В работах Якерсона, и графических, и картинах маслом, вообще непривычно много внимания уделено Иуде Искариоту. Он рассматривается не как фигура с уже намертво приклеенным к ней ярлыком, окончательным, бесповоротным и не подлежащим обсуждению. Такой он или этакий, быть может, действительно ужасный и преступный, но откуда же он такой взялся? И что сделало его тем, кем он стал и остался в истории христианской религии и культуры? Есть в этом мире кто-то, кто несет хоть какую-то часть вины за погубленную, проклятую, но оттого не менее несчастную душу? Не родился же он с единственной заведомой целью и намерением (потому что иначе чьими были эта цель и намерения?) сначала обзавестись Учителем, а затем обманным поцелуем предать его, передав в руки стражников и тогдашнего правосудия, заранее зная и понимая, что не прокуратор, а именно еврейский первосвященник настоит на убиении Иисуса путем распятия.
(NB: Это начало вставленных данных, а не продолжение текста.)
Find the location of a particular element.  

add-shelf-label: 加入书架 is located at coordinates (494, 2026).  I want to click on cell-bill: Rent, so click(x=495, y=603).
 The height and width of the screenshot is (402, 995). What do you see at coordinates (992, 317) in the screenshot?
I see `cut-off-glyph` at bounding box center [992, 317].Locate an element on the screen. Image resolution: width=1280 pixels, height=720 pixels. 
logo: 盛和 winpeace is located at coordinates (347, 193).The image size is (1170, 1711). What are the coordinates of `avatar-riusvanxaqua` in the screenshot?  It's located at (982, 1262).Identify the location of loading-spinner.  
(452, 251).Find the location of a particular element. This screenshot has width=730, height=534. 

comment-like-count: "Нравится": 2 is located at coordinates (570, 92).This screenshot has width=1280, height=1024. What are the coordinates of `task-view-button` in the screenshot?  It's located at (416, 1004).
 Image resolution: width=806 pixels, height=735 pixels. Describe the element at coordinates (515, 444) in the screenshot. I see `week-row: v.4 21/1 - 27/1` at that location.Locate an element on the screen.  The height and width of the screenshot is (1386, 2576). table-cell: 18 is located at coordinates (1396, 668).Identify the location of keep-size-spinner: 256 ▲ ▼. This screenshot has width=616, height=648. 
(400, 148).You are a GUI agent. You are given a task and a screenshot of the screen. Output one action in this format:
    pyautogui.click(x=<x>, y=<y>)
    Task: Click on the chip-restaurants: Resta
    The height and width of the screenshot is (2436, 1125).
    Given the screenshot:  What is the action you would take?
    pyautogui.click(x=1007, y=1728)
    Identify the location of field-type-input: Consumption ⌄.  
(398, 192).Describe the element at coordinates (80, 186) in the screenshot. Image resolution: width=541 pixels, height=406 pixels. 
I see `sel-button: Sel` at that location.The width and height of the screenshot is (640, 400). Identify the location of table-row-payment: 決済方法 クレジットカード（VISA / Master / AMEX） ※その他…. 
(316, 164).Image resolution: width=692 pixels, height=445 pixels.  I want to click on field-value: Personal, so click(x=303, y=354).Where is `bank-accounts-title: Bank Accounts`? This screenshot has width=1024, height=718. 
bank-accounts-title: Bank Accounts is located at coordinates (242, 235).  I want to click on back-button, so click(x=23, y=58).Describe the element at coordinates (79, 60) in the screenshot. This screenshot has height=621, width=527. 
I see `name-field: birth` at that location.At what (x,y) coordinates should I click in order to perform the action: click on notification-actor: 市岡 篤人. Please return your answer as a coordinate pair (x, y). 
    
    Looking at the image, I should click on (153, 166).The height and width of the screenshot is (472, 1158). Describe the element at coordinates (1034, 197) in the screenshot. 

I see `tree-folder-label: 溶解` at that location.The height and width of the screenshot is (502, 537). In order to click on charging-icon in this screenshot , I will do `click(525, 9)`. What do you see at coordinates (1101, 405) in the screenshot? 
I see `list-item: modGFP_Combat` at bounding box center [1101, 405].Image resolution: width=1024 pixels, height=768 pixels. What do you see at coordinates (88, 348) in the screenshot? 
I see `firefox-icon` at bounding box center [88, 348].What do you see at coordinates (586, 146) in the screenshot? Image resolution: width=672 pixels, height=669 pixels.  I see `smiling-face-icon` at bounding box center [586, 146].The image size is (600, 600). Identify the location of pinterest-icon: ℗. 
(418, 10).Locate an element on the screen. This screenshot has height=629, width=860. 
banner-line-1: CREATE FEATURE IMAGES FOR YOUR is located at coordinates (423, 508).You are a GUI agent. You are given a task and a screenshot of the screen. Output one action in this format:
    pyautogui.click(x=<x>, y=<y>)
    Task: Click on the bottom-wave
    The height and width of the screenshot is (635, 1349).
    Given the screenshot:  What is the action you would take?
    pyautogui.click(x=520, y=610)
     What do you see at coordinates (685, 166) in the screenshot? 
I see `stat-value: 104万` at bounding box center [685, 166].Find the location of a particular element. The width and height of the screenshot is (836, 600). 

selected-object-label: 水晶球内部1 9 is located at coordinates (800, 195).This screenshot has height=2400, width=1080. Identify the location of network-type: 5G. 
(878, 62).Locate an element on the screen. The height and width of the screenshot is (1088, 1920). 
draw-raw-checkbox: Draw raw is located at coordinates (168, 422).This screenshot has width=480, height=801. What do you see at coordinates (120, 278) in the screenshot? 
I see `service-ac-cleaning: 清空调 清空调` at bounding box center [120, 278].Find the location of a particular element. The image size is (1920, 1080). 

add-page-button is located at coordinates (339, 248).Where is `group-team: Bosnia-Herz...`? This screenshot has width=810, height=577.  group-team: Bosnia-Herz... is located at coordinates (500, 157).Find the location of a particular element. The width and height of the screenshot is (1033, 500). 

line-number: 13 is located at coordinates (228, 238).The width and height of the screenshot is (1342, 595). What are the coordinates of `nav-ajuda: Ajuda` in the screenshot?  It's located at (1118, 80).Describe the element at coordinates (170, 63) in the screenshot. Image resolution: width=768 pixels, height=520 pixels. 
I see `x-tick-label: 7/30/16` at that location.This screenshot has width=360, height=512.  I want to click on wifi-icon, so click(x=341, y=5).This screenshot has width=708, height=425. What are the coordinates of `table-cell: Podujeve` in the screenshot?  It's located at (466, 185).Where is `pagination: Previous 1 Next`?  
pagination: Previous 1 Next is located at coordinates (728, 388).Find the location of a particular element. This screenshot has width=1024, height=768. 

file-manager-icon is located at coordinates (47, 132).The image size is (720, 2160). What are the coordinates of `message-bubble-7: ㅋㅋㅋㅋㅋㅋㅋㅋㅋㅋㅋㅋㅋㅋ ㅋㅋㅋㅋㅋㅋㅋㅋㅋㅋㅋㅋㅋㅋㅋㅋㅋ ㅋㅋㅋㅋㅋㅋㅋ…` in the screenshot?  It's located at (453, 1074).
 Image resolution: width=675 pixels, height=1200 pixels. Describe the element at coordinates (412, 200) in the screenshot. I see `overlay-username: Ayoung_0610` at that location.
А когда цель его, Иуды, жизни будет достигнута, и задача выполнена, то сам он естественным образом самоистребится.
Понимая, что любое сказание Библии имеет самое высокое культурно-нравственное значение во все последующие ее написанию века (вернее, ее канонизации в современном виде) вплоть до нашего времени, а вопросы о пропащих душах вообще вневременные и совершенно современные, Якерсон как бы отыгрывает историю жизни Иуды назад, представив возможную (одну из возможных) версию рождения, детства и отрочества этого зловещего персонажа до встречи с Иисусом и рокового поцелуя. Так что и в наихудшем варианте, то есть с пропащей душой Иуды, допустив возможность ненужности и безнадежности начала жизни, легко допустить вероятность и естественность соответственного ее продолжения.